The Weekly Guide to Employment Law Developments

The Rocky Mountain Employer

Labor & Employment Law Updates

Executive Order 14281 – Disparate Impact Discrimination Claims and Enforcement Directly Under Fire

Executive Order 14281 – Disparate Impact Discrimination Claims and Enforcement Directly Under Fire

Rob Thomas, Of Counsel

            The first few months of President Trump’s second presidential term have been characterized by an unprecedented number of Executive Orders—many of which have been directed towards curbing or prohibiting both public and private diversity, equity, and inclusion (“DEI”) initiatives in the workplace.[1]  On April 23, 2025, the President issued Executive Order 14281—entitled “Restoring Equality of Opportunity and Meritocracy”—which goes even further and seeks to curtail or eliminate the use or application of disparate impact liability among federal agencies charged with investigating or preventing prohibited discrimination, including the Equal Employment Opportunity Commission (“EEOC”).    

Disparate Impact Liability – An Overview

            In 1991, Congress codified the requirements of disparate impact discrimination claims under Title VII of the Civil Rights Act of 1964 (“Title VII”) which were previously recognized by the United States Supreme Court in Griggs v. Duke Power Co.[2]  In contrast with disparate treatment discrimination claims (which require proof of an employer’s intent to discriminate on the basis of race, sex, national origin, etc.), a plaintiff may state a disparate impact claim by showing that the employer used a particular employment practice that caused a disparate, discriminatory impact on a protected class or classes.  The employer must then demonstrate that the challenged practice was job related or consistent with business necessity in order to avoid liability.  In other words, disparate impact claims focus on whether an otherwise facially-neutral employment practice nonetheless produces discriminatory results against a particular protected class or classes—such as a job application questionnaire used in hiring decisions that, while neutral on its face, nonetheless screens out a statistically significant percentage of minority applicants versus their majority counterparts. 
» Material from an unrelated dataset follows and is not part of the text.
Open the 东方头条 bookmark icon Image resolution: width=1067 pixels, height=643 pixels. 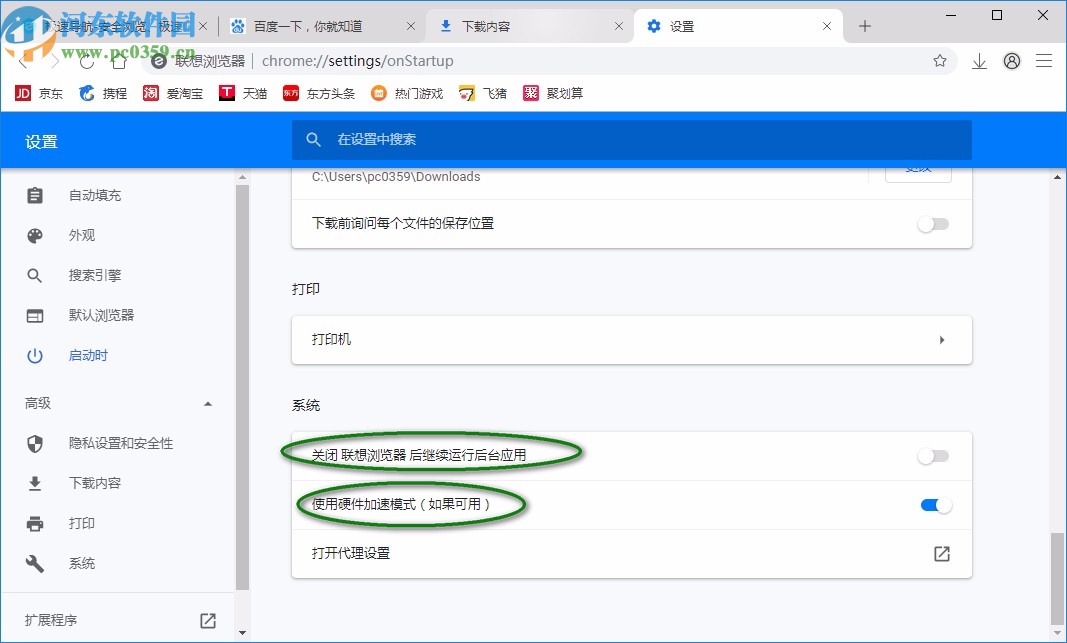(291, 93)
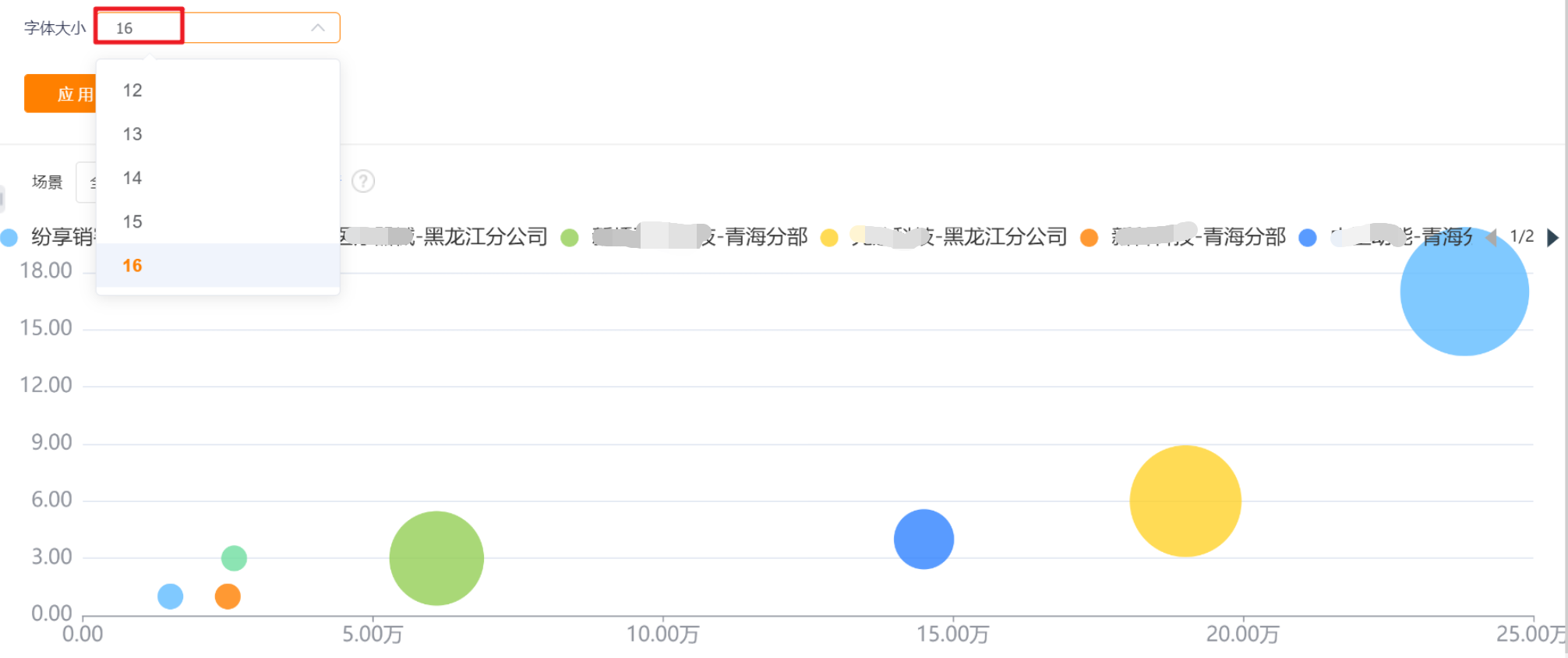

            Along with Title VII, disparate impact liability has also been recognized as a viable claim under the Age Discrimination in Employment Act and the Americans with Disabilities Act, among other federal statutes such as Title VI of the Civil Rights Act of 1964 (“Title VI”), which prohibits discrimination in programs and activities that receive federal financial assistance.  

Executive Order 14281

            In his Executive Order, President Trump characterizes disparate impact liability as a tool in a “pernicious movement” focused on ostensibly equal results among different groups of people, rather than equal opportunities, thereby requiring employers to engage in racial and other class-balancing efforts in order to avoid liability, rather than focusing on the merits of each individual applicant and the specific needs of a particular job. 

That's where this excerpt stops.